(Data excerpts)
──────

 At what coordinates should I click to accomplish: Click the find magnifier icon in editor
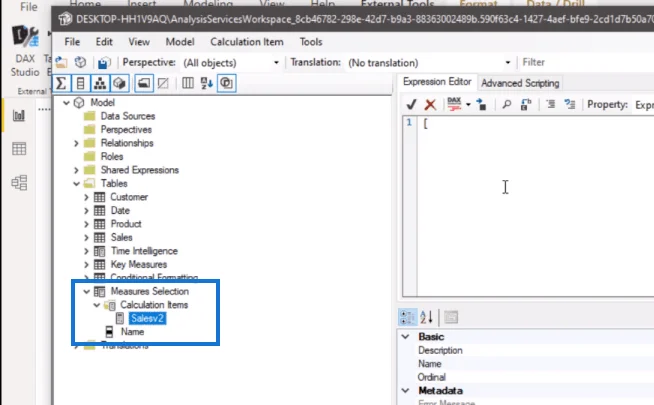coord(506,104)
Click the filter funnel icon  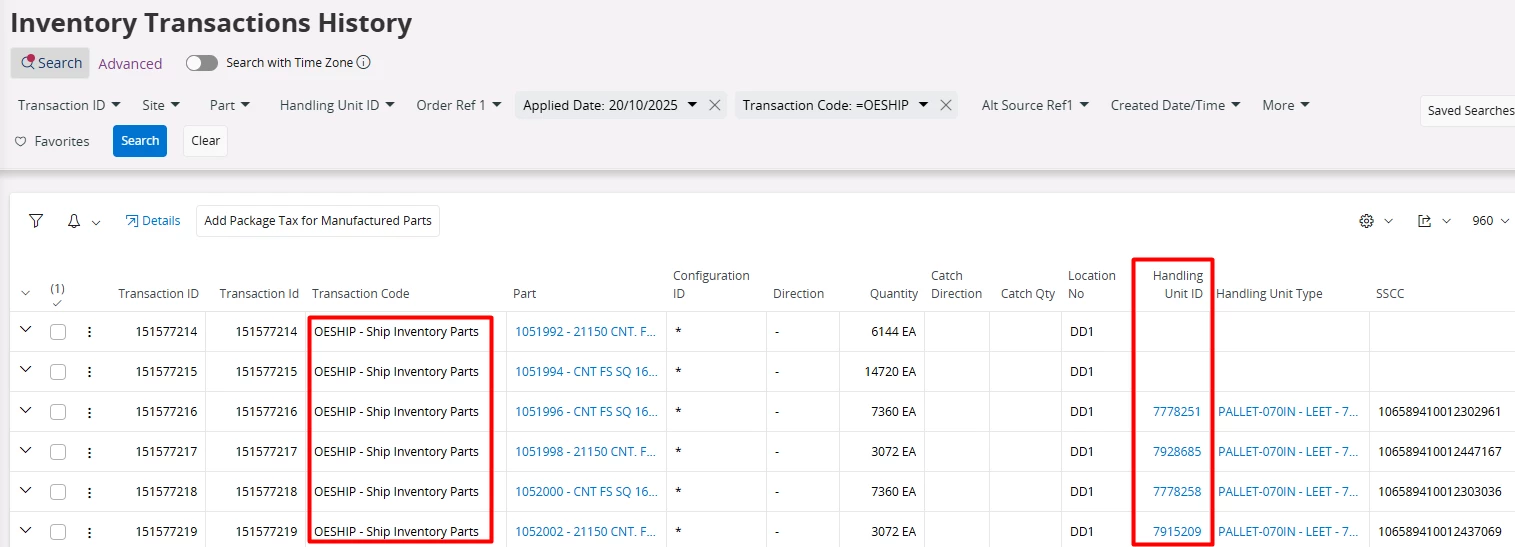tap(36, 221)
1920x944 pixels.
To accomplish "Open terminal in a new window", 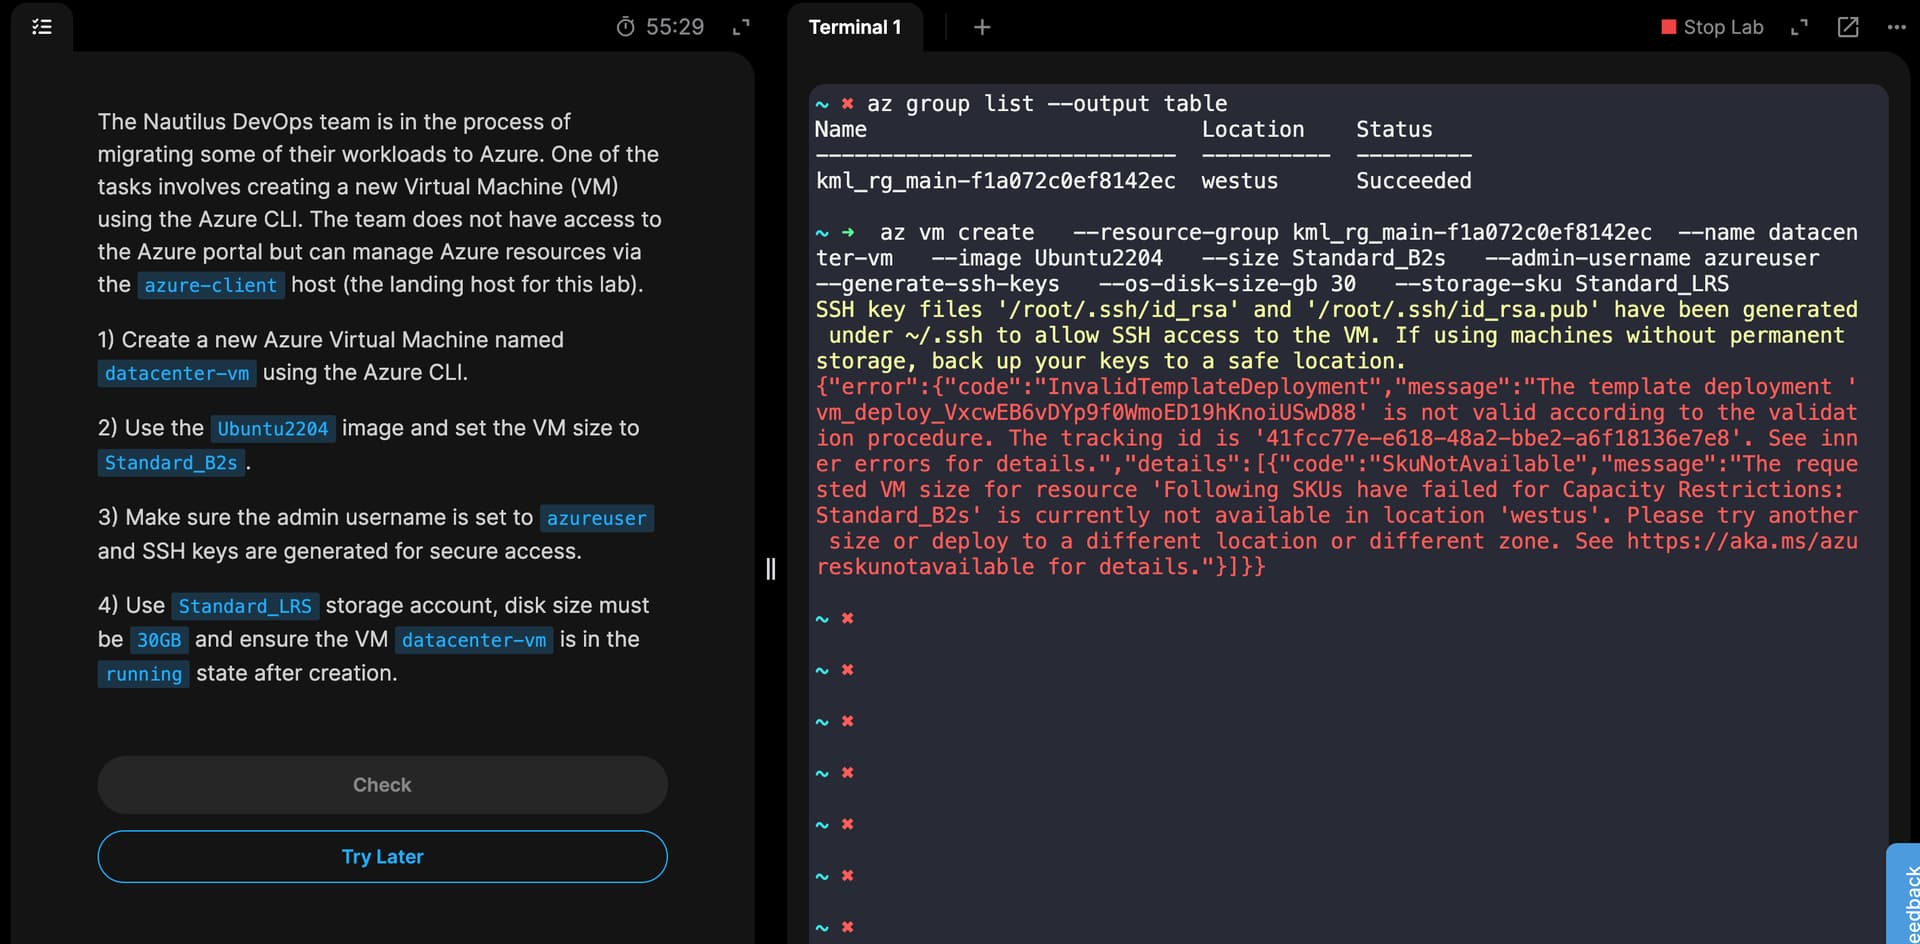I will 1848,27.
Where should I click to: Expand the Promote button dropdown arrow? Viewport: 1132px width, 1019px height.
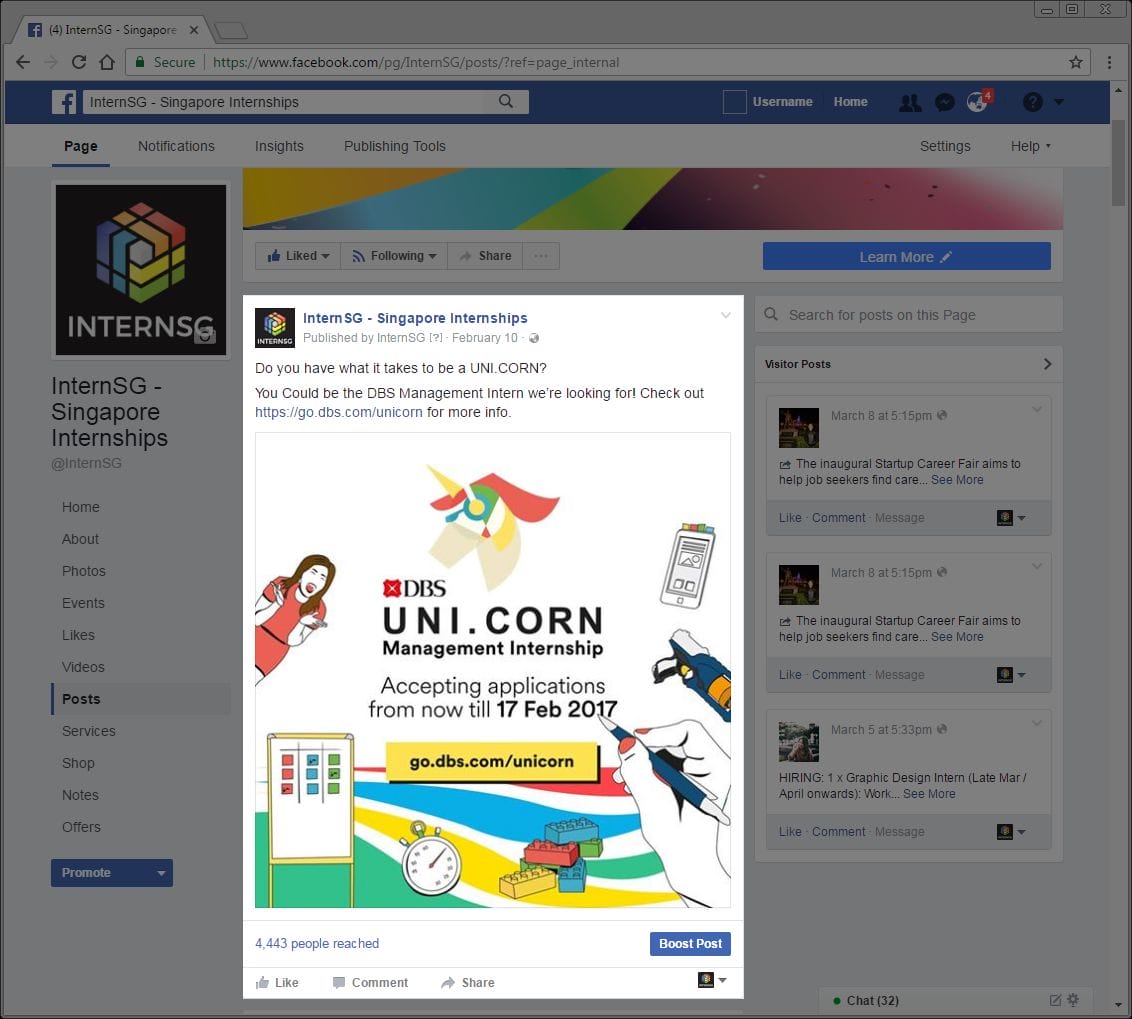point(160,873)
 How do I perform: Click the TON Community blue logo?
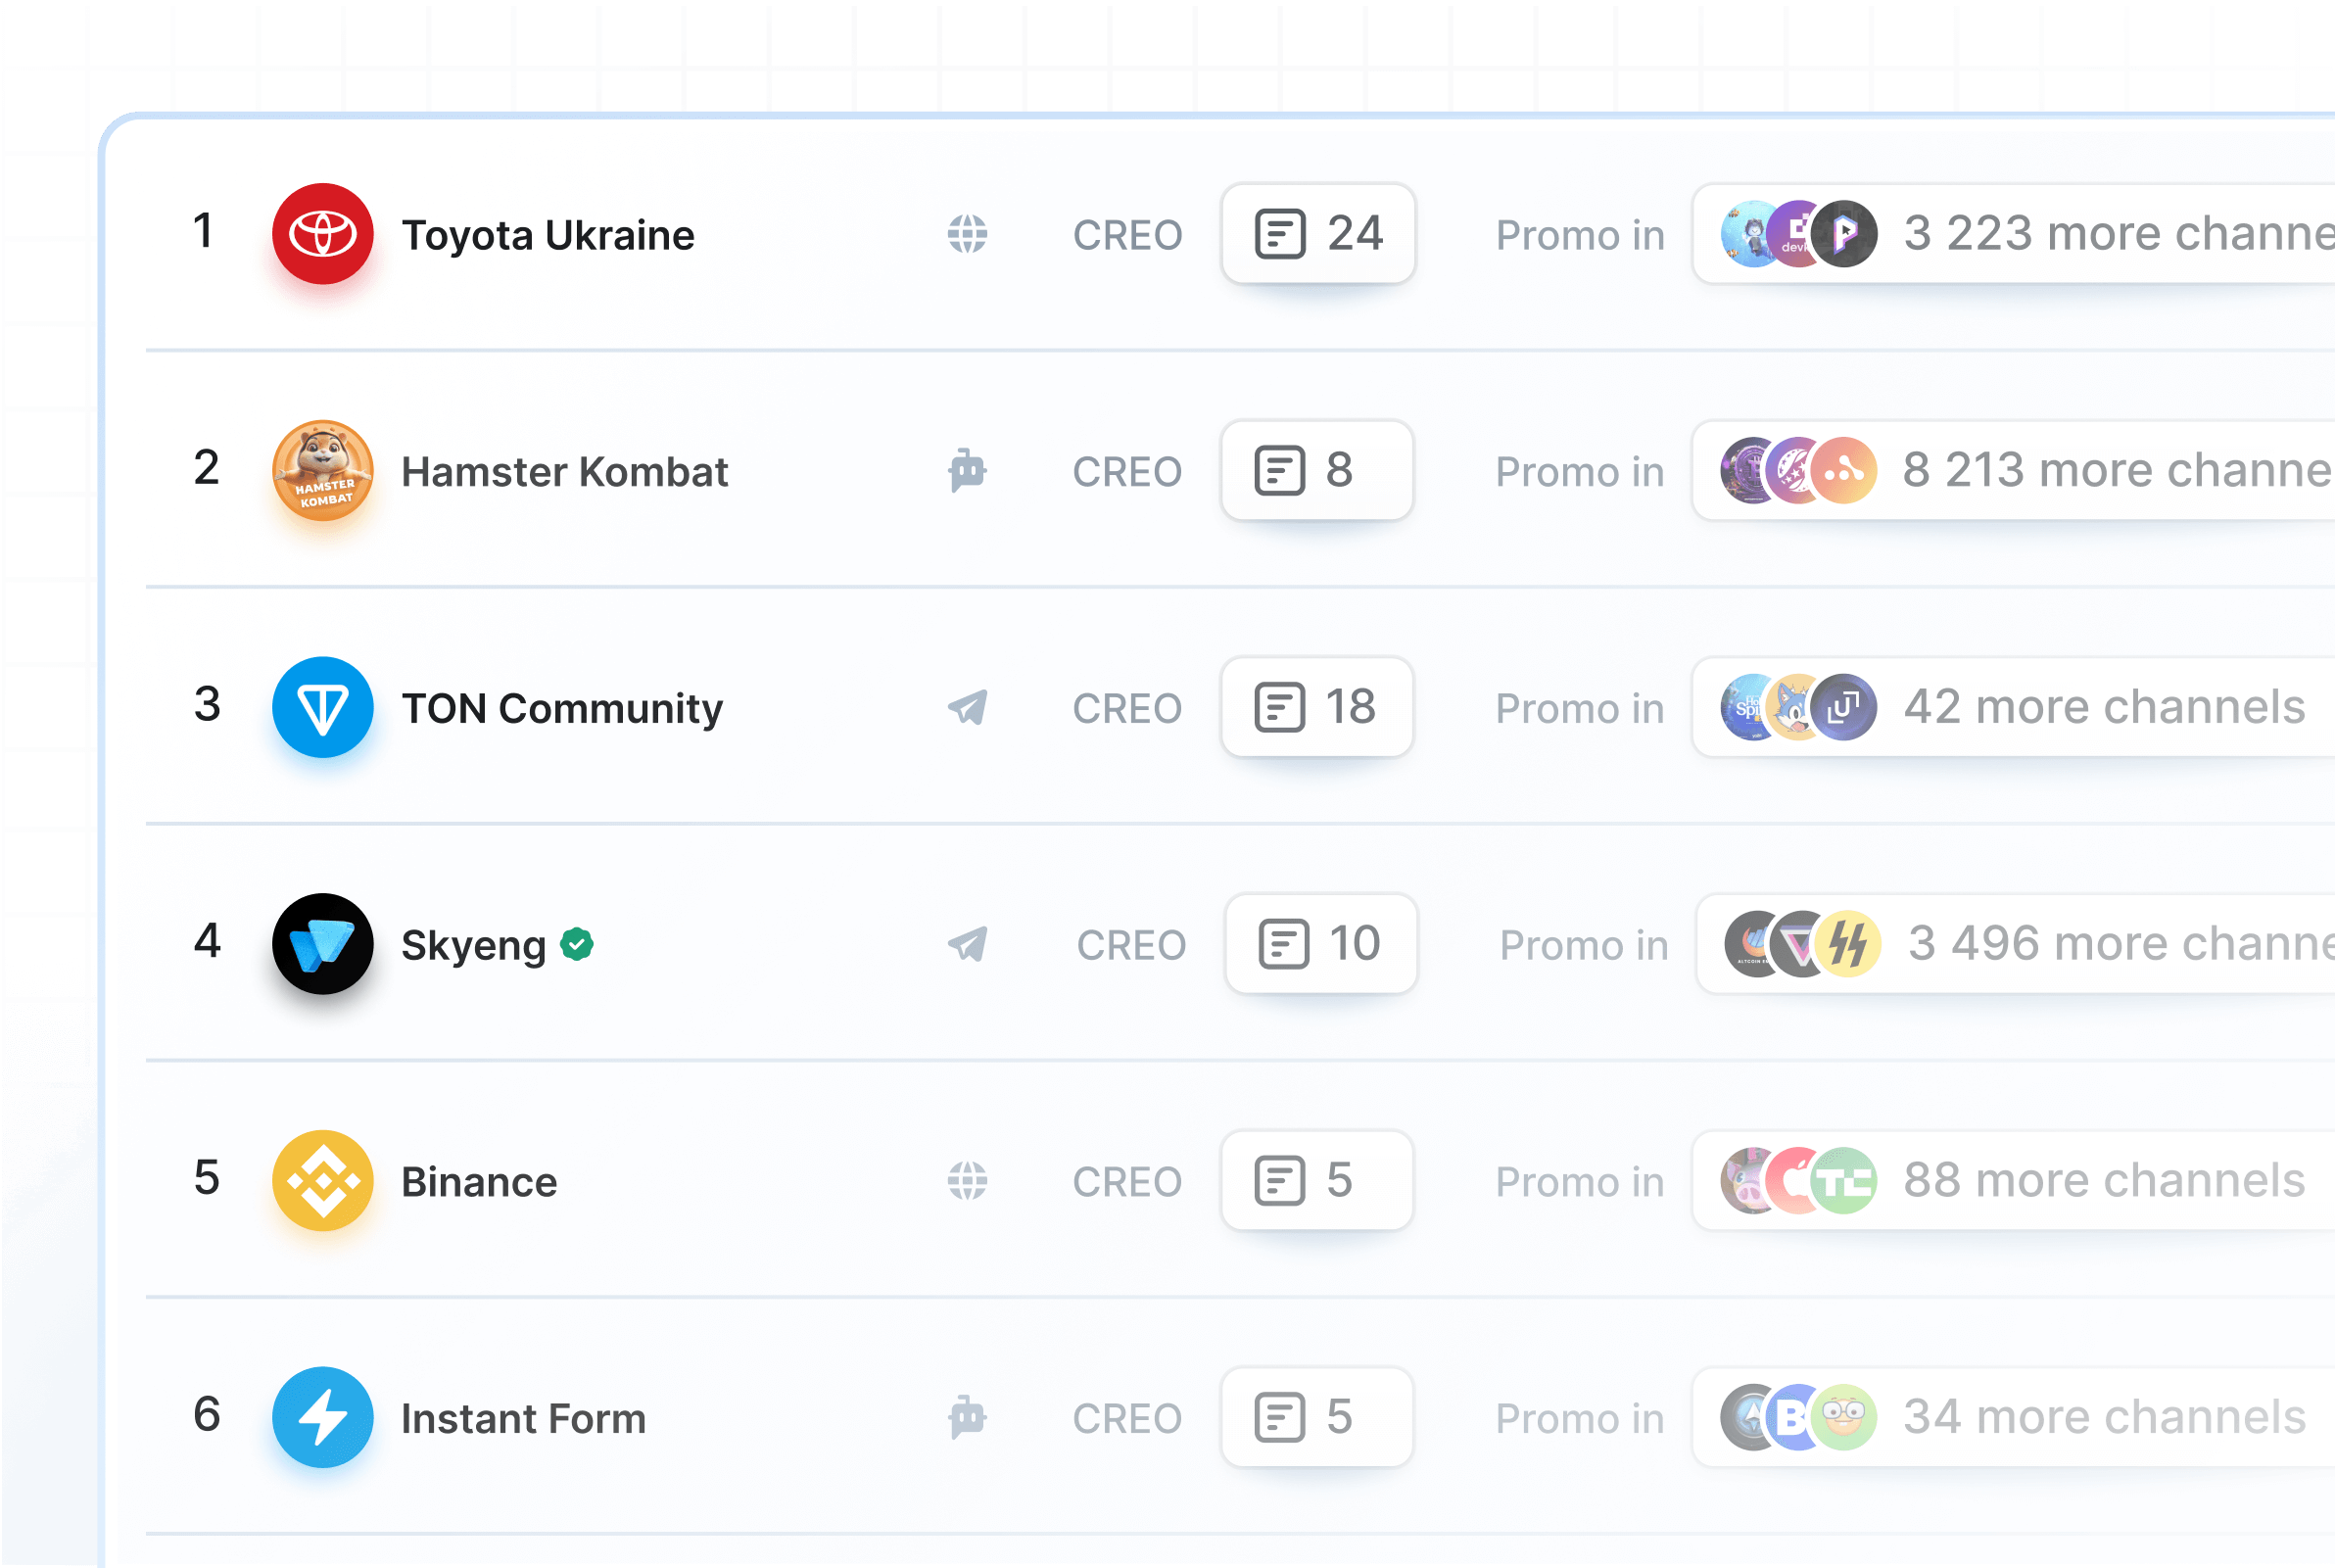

──────

EXERCISE INSTRUCTIONS:
Transcribe the lines that run from the line bearing "Where should I" through the last line of the data. Keep the wording exact and leave out every picture.

EXERCISE SOLUTION:
Where should I click to: Expand the Promote button dropdown arrow? Viewport: 1132px width, 1019px height.
point(160,873)
 How do I perform: Click the TON Community blue logo?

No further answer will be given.